_Task prompt_: Every line from the top of the records through the line containing "The width and" should be retyped exactly; the pictures should not.

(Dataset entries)
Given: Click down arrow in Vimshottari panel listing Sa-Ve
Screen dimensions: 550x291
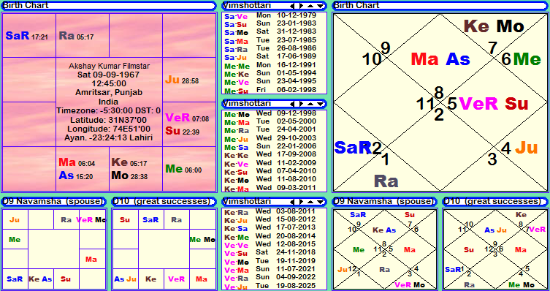Looking at the screenshot, I should pyautogui.click(x=320, y=6).
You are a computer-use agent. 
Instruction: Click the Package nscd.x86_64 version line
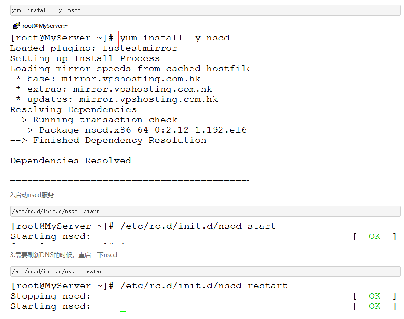(142, 130)
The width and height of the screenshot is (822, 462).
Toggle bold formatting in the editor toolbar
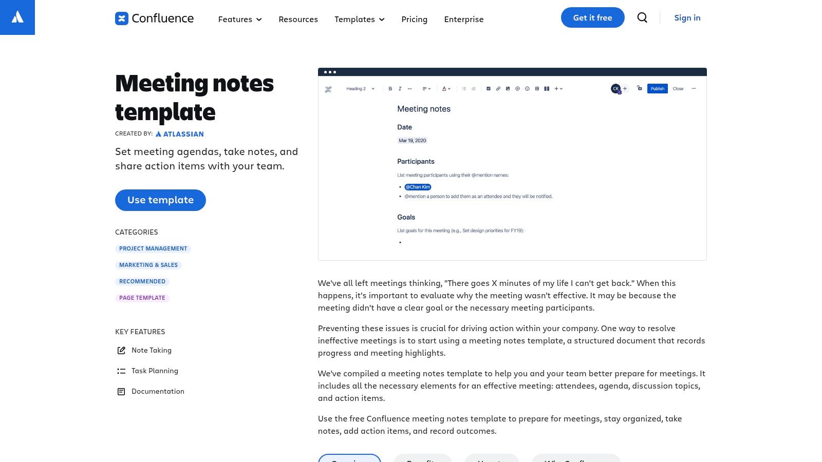(x=390, y=88)
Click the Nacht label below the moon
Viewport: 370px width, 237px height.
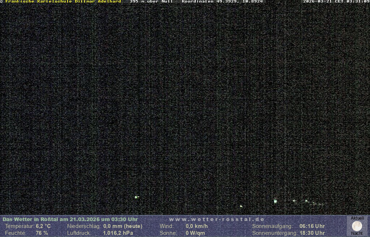tap(357, 233)
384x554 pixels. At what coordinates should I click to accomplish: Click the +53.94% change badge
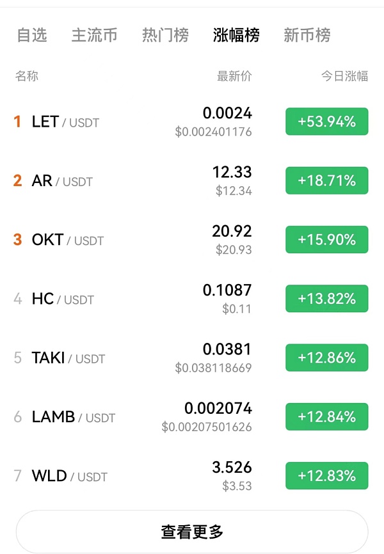(x=326, y=122)
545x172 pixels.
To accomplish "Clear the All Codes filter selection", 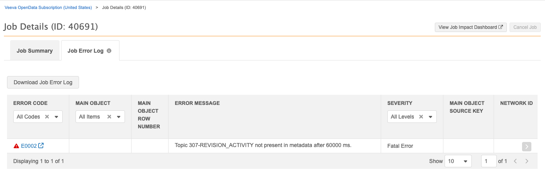I will 47,117.
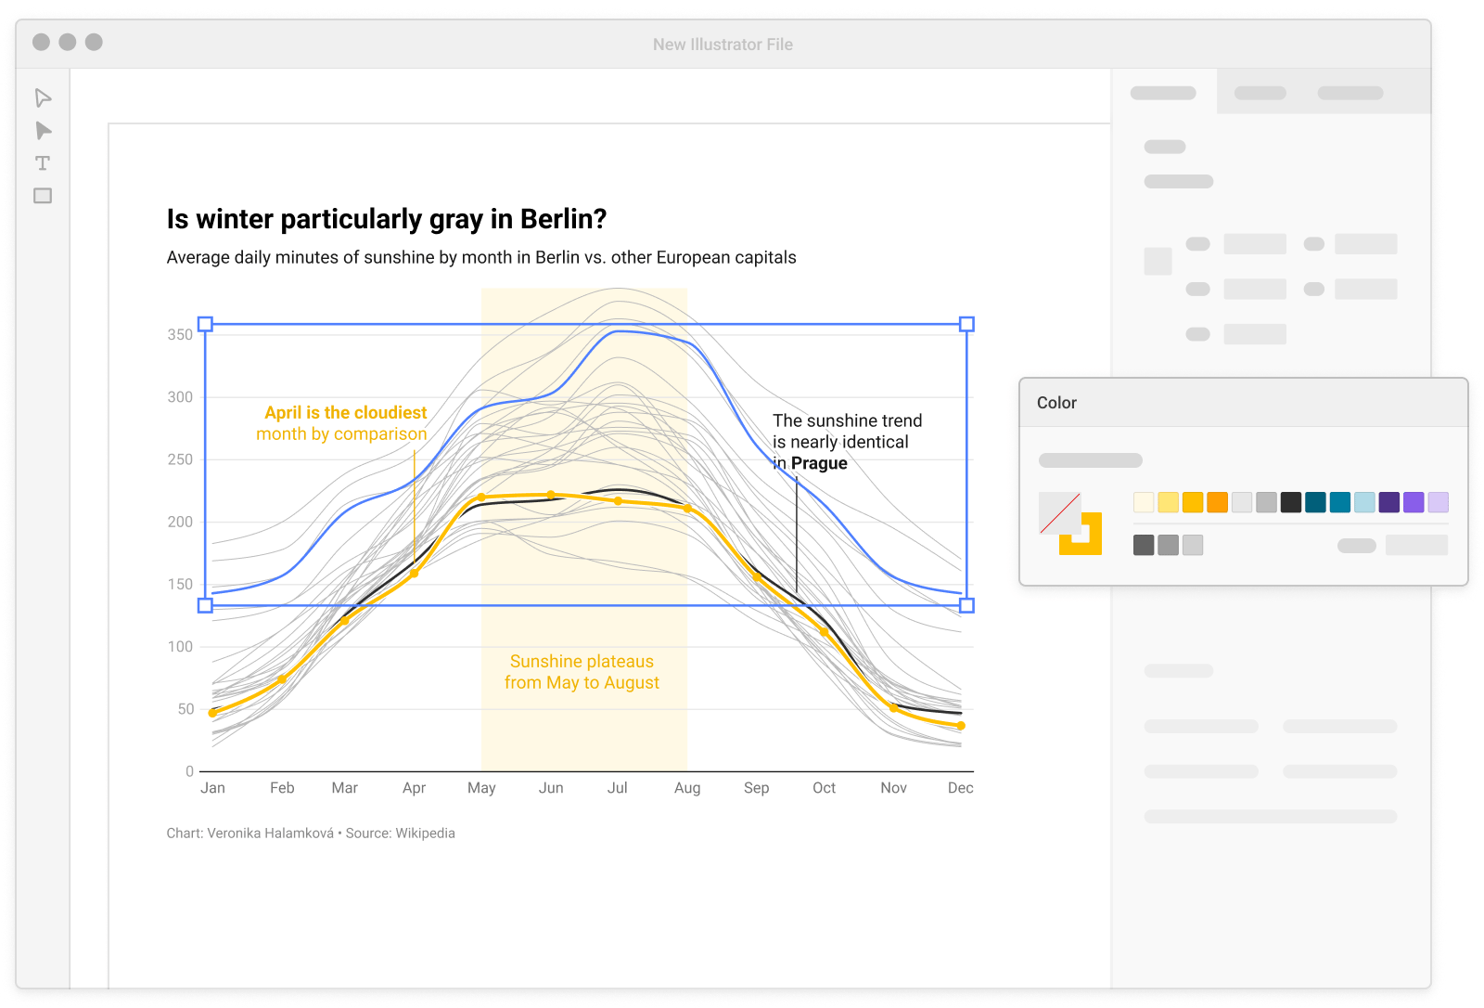Select the chart title about Berlin winter
Image resolution: width=1484 pixels, height=1008 pixels.
click(386, 219)
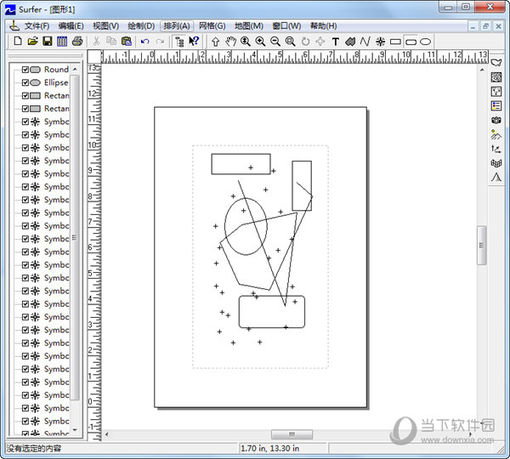Click the Print icon in toolbar
Image resolution: width=510 pixels, height=459 pixels.
(77, 41)
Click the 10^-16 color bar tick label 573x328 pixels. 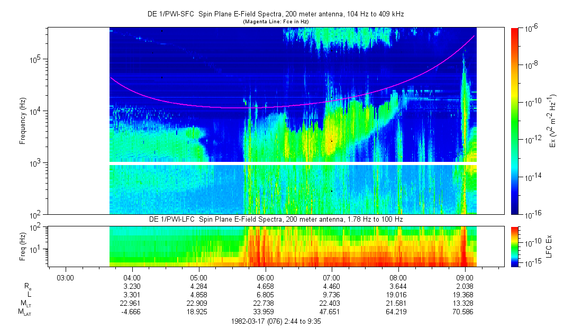pos(531,214)
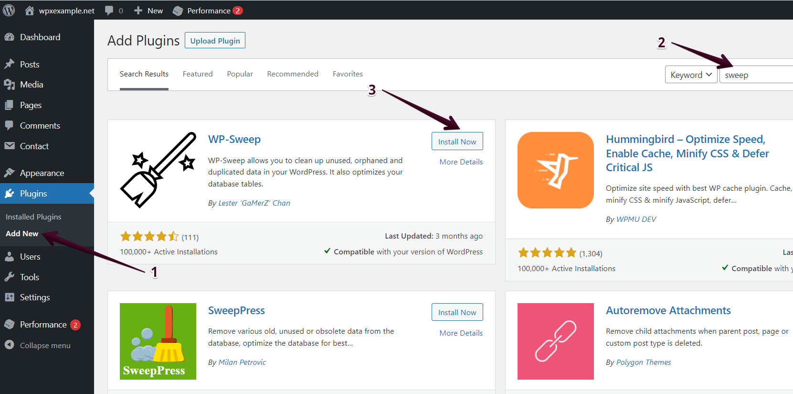Click the WP-Sweep broom plugin icon
This screenshot has height=394, width=793.
tap(158, 170)
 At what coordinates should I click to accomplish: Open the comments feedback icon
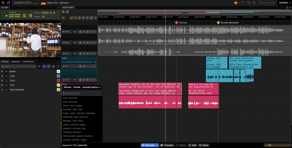pos(249,3)
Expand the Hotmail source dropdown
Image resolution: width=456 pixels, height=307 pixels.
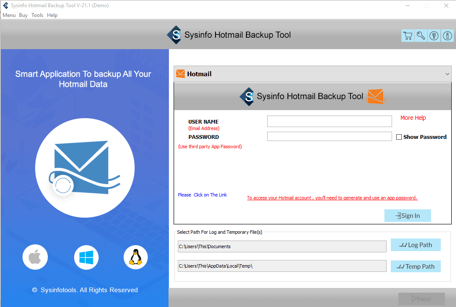[x=447, y=74]
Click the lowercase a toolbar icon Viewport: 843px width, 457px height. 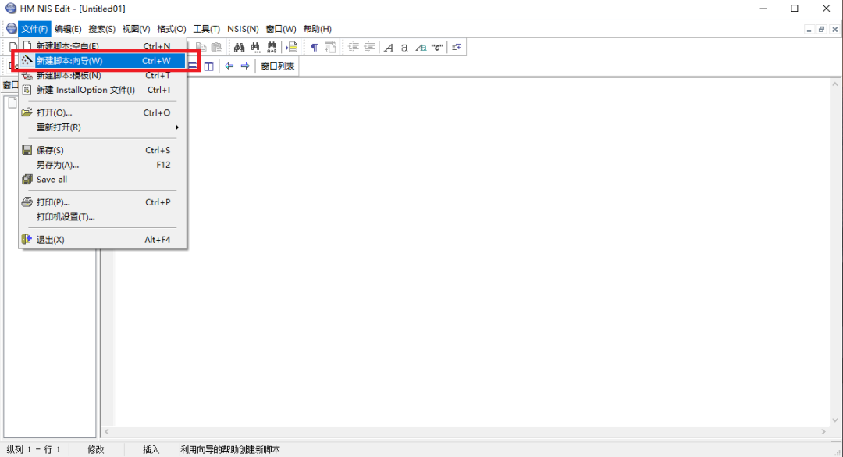(404, 47)
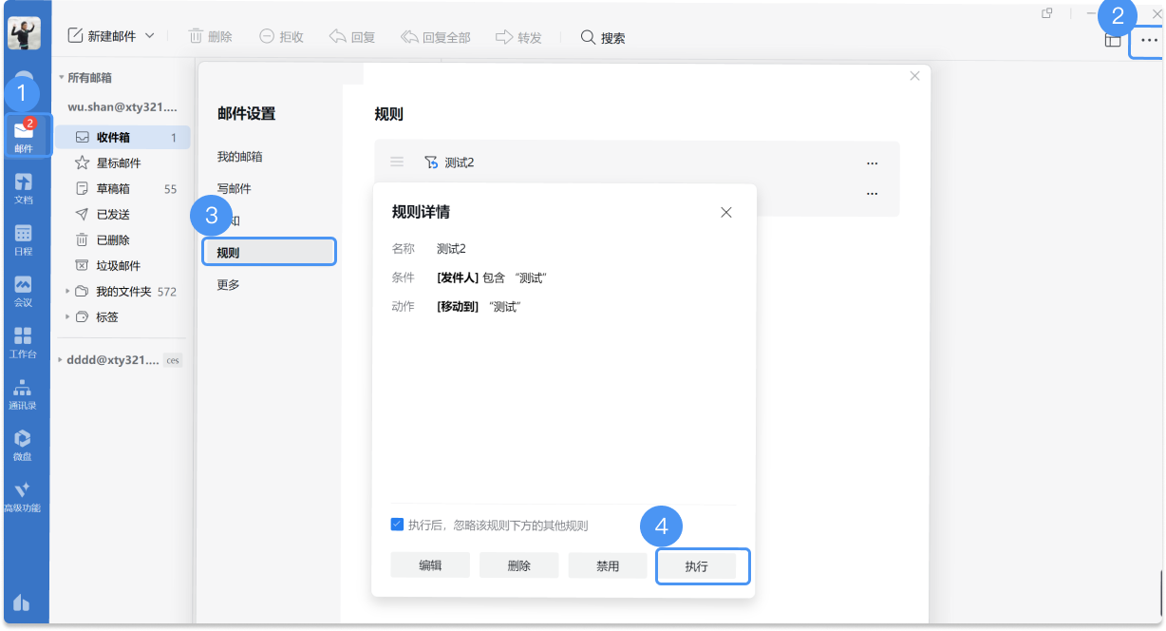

_Exercise response_:
Given: Click down arrow in Vimshottari panel listing Sa-Ve
Screen dimensions: 550x291
Looking at the screenshot, I should pyautogui.click(x=320, y=6).
You are a computer-use agent. 
Instruction: Click the Package nscd.x86_64 version line
(142, 130)
The width and height of the screenshot is (822, 462).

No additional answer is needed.